• Aim of the exercise
For this exercise, return exactly the lines of the material below that begin at the one with "Given: Click the 下一步 button at bottom" and stop after the one with "Task: Click the red 34min cell".

• Task input
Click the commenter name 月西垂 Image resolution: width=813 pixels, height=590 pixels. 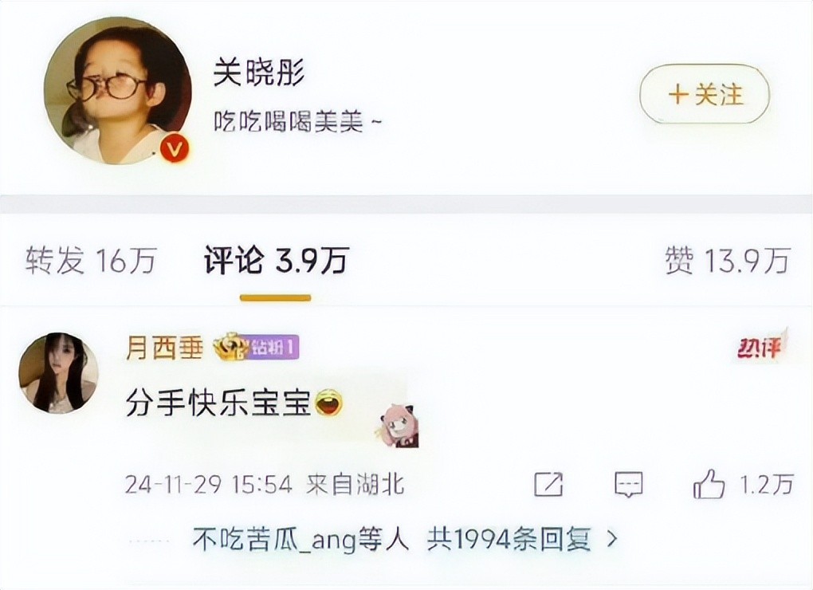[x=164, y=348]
--
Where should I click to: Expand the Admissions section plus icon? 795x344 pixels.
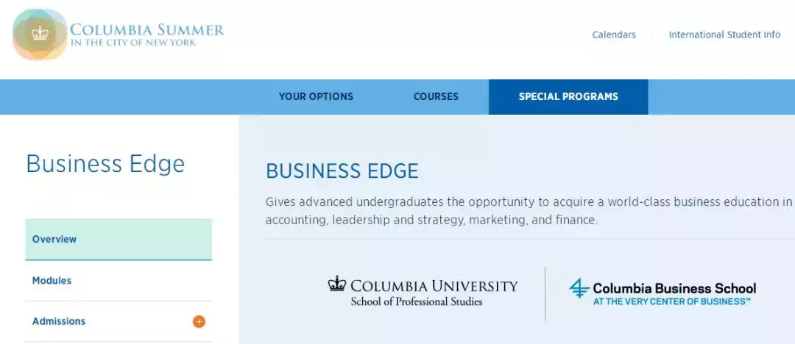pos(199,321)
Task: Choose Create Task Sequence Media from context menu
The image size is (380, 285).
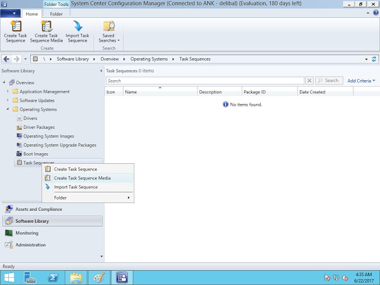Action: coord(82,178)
---
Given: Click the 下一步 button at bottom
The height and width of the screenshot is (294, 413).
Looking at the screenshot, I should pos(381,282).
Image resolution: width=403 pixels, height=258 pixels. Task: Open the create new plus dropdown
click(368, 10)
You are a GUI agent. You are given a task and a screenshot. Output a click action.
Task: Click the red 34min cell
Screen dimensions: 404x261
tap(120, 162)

• Result of the exercise
Given: Click the 下一步 button at bottom
The height and width of the screenshot is (294, 413).
Looking at the screenshot, I should pos(381,282).
Image resolution: width=403 pixels, height=258 pixels. Task: Open the create new plus dropdown
click(368, 10)
You are a GUI agent. You are given a task and a screenshot. Output a click action.
Task: Click the red 34min cell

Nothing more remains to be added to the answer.